Go into a supermarket, newsagent or WH Smith and you’ll find hundreds of magazines. And most of these magazines will rely on freelance writers to produce at least some of their content.

I have a few different approaches to generating article ideas. There are lots of ways to go about it, and this is based on my own experience – there’s no wrong or right way to create ideas!

Browsing magazines

One way is to browse magazines and think about whether you could write something for them. Often I’ll be reading a magazine and find this sparks my imagination, finding myself thinking about articles I could write that would fit.

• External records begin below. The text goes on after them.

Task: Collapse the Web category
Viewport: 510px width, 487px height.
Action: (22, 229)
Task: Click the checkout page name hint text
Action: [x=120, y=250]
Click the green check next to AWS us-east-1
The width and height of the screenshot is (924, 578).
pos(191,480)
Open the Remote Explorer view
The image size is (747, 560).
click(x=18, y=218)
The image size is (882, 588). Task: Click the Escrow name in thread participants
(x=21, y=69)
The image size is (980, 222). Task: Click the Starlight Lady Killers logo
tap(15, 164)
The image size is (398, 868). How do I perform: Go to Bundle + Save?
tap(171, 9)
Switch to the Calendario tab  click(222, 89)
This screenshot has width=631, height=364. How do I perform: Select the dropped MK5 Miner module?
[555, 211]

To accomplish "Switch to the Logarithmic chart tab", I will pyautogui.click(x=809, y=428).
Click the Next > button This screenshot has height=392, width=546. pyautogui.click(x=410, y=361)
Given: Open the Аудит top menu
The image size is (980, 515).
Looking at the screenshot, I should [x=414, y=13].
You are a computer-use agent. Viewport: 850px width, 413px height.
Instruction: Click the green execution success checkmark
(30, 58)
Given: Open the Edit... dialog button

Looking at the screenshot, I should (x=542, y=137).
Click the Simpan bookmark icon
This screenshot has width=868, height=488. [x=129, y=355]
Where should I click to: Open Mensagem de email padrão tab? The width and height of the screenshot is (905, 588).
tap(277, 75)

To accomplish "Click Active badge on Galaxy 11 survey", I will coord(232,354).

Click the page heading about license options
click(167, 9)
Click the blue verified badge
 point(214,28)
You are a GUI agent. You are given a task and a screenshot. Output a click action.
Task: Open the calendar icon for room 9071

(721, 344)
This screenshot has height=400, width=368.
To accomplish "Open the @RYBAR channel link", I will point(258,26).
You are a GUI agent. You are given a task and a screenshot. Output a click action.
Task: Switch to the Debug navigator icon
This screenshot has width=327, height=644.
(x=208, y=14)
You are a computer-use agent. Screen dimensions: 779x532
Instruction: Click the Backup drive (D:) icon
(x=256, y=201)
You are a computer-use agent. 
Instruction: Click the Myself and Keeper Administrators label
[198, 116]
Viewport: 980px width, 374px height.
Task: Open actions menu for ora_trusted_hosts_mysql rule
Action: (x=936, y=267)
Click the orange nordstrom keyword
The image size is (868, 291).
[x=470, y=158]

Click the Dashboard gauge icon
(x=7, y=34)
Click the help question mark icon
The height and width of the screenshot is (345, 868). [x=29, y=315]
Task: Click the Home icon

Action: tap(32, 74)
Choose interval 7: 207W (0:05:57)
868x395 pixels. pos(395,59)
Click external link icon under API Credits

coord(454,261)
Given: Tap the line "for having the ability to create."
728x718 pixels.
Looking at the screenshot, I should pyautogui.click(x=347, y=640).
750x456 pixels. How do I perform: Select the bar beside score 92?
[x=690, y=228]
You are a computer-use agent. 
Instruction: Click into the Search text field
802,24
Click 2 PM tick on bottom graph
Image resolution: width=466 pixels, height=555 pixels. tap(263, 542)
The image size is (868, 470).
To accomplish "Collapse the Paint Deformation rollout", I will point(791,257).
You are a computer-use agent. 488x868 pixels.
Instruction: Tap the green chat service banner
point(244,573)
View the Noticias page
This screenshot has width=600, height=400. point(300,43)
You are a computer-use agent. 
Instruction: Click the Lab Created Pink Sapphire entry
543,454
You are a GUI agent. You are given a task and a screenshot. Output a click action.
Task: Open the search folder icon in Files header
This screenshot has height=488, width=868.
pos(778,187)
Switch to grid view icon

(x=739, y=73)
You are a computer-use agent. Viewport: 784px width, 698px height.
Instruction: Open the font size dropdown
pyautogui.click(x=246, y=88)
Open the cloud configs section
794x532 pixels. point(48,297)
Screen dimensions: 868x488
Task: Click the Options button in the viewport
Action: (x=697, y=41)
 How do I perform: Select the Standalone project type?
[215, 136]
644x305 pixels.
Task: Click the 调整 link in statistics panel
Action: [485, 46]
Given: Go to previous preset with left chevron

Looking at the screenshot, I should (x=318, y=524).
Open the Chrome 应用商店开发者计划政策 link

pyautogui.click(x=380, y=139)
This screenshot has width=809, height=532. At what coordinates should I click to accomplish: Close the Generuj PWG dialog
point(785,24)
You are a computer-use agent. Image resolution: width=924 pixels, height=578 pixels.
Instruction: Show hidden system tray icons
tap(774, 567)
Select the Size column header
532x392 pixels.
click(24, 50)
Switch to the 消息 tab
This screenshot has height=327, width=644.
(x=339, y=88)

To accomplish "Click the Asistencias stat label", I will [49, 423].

The Writers’ and Artists’ Yearbook lists hundreds of magazines and newspapers – I like reading through and highlighting any that sound promising, and then go and research them in more detail by reading through.

Write what you know

I regularly brainstorm ideas in my notebook, thinking about what I’m interested in or have experience of that could be used in an article. For example, one of the main areas I’m interested in is disability: I’m disabled, and have worked in the sector, giving me a good grounding in various topics.

I think about what themes or topics I could cover based on this. So, I might list “being a disabled student”, “disability travel”, “disability and employment”, etc. I would then think about these in more detail. Let’s take “disability travel”, for example. I could think about places I’ve travelled to and could write about, or advice for disabled travellers, or hotels that cater well to disabled people, etc. I would then research potential markets and think about what matches up.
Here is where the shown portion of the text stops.